On paper, this is a nice little trick, but in reality ECUSA and the traditional Episcopalians who became the Anglican Church in North America (ACNA) are still in the same communion because they both are in union with the Archbishop of Canterbury, and thus are, by default, in union with each other. So long as the Church of England was on the level, so the sentiment went, all is well. Well, with the most recent ruling by the House of Bishops in the Church of England allowing homosexual bishops, all is not well.
Now, the safeguard that allowed the ACNA to be able to split from ECUSA and yet remain Anglican has been eliminated. The Church of England has turned its back on the orthodox Anglicans in its communion and left them with the choice to violate their consciences or cease being Anglicans. There is no way around it this time. No amount of slight of hand or misdirection will hide the reality that the orthodox Anglican is no longer welcomed in the Anglican Communion. The House of Bishops wishes to assuage any fears by stating that only those homosexuals who are in a partnership and vow to be celibate will be admitted to the episcopacy. Yet, if they are to be celibate, why the partnership in the first place? Do they think that the people are so naïve as to think that they will truly remain celibate while at the same time living in a homosexual partnership? One priest of the Church of England has already stated that the celibacy requirement is a let down. Might we not reasonably expect this to be the sentiment of most, if not all, those lobbying for homosexual partnered bishops?

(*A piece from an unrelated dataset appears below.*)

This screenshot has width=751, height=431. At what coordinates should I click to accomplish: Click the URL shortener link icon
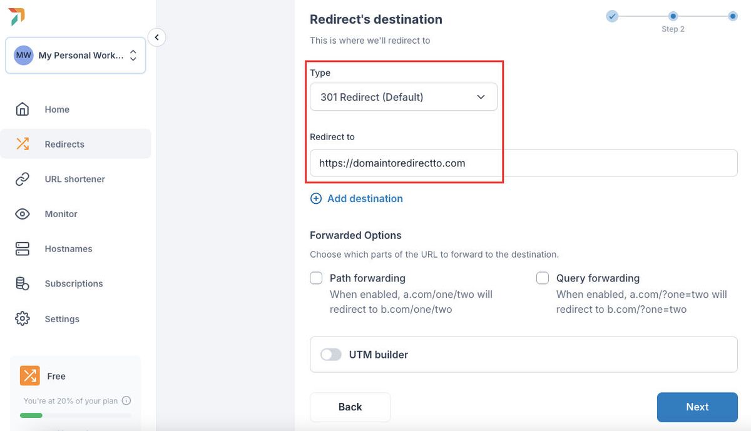pos(23,179)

At the end of the day, the choice for ACNA members who wish not to violate their consciences is clear; either they move to a different Protestant denomination, where they will most likely encounter similar battles, or join the Roman Catholic Church through the Anglican Ordinariate and thereby retain their Anglican heritage while simultaneously being part of the one communion that has upheld, and will continue to uphold, traditional Christianity from the beginning.